Walter Goldschmidt Lecture in Anthropology
Thick Depiction:
Anxiety, Anthropology, and Film/Video
presented by
John L. Jackson, Jr.
Dean of the School of Social Policy & Practice
and the Richard Perry University Professor of
Communication, Anthropology, and Africana Studies
University of Pennsylvania
Wednesday, February 11, 2015
Faculty Center, California Room
UCLA Campus
Do anthropologists do enough with film/video technology? Probably not. And there are many reasons why. This
talk attempts to make a case for the newfangled value of filmmaking to anthropological theory and practice,
highlighting the challenges and opportunities that the ethnographic "image" presents--challenges and
opportunities linked to traditional claims about social scientific authority, objectivity, and rigor. What does it
mean to take scholarly arguments in visuals (and sounds) seriously? And how might we reimagine visual
anthropology's value to the field of anthropology today?

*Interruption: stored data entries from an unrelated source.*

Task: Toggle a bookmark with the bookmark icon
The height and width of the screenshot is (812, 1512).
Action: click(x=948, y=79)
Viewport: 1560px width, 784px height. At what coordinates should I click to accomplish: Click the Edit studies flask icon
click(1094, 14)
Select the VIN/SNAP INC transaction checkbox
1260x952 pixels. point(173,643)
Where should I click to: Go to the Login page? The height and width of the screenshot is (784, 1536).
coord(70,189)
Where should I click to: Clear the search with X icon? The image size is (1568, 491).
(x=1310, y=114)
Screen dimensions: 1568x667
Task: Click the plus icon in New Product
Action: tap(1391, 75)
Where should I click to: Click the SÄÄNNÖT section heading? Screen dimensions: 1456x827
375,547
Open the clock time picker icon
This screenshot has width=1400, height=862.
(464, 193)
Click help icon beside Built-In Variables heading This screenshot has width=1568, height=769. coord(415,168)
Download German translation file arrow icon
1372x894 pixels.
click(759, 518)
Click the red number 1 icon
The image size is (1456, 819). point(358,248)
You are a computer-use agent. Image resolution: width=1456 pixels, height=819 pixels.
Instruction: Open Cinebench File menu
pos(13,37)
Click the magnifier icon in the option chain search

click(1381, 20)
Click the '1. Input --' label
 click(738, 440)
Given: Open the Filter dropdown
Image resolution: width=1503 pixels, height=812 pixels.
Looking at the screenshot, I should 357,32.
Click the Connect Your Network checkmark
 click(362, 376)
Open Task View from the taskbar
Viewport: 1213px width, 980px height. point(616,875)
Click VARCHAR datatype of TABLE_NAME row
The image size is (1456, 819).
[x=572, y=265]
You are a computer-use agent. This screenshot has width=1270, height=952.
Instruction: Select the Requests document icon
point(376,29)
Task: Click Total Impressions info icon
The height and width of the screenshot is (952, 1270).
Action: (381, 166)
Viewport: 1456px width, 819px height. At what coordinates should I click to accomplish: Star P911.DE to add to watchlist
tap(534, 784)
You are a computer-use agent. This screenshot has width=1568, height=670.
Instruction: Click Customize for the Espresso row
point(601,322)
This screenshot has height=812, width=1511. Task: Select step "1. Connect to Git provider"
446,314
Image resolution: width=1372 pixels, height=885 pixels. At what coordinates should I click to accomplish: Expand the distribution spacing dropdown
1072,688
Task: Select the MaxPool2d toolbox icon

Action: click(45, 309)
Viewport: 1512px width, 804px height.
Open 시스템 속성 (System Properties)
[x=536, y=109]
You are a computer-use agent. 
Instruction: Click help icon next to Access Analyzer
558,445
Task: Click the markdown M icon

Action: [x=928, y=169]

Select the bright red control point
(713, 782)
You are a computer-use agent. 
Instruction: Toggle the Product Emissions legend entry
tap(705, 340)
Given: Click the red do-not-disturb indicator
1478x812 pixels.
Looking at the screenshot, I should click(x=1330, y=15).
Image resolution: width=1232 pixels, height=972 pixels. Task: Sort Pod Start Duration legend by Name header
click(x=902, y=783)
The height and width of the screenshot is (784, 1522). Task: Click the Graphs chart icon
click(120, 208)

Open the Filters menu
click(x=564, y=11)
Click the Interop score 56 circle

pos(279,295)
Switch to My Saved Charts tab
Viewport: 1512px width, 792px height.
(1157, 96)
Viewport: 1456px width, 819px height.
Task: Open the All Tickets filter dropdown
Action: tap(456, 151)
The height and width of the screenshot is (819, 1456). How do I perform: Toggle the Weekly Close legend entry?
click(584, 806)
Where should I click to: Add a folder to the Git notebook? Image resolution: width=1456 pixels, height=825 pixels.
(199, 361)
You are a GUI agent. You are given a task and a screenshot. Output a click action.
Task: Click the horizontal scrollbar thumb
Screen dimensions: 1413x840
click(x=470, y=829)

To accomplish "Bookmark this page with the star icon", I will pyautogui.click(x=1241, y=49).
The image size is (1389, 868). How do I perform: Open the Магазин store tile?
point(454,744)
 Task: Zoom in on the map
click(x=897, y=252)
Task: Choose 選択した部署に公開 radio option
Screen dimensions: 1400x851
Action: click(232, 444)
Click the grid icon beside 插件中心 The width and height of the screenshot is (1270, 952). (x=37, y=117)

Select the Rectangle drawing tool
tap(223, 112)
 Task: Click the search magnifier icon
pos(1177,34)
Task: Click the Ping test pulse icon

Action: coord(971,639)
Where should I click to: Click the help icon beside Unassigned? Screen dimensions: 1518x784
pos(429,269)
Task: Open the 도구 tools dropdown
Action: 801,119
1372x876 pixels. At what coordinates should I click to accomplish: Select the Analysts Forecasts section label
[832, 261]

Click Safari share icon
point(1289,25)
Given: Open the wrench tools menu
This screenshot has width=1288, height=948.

John L. Jackson, Jr., is Dean of the University of Pennsylvania's School of Social Policy and Practice. He also is the
Richard Perry University Professor of Communication, Africana Studies, and Anthropology in the Standing Faculty
of the Annenberg School for Communication and the Standing Faculty of the School of Arts and Sciences. Before
coming to Penn, Jackson taught in the Department of Cultural Anthropology at Duke University in Durham, North
Carolina, and spent three years as a Junior Fellow at the Harvard University Society of Fellows in Cambridge,
Massachusetts. Jackson received his B.A. in Communications (Radio, TV, Film) from Howard University in
Washington D.C. and his Ph.D. in Anthropology from Columbia University in New York City. As a filmmaker,
Jackson has produced a feature-length fiction film, documentaries, and film-shorts that have screened at film
festivals internationally. His research has been funded by the National Science Foundation, the Ford Foundation,
Harvard University's Milton Fund, and the Lilly Endowment (during a year at the National Humanities Center in
Research Triangle Park, North Carolina). He has published several books, Harlemworld: Doing Race and Class in
Contemporary Black America (University of Chicago Press, 2001), Real Black: Adventures in Racial Sincerity
(University of Chicago Press, 2005), and Racial Paranoia: The Unintended Consequences of Political Correctness
(Basic, 2008), released in paperback in 2010. Jackson has just released Thin Description: Ethnography and the
African Hebrew Israelites of Jerusalem (Harvard University Press, 2013) and is completing another book (coauthored by Cora Daniels), Impolite Conversations: On Race, Politics, Sex, Money, and Religion (Atria [Simon and
Schuster]) released in 2014. His most recent film, co-directed with Deborah Thomas, is Bad Friday: Rastafari After
Coral Gardens (Third World Newsreel, 2012).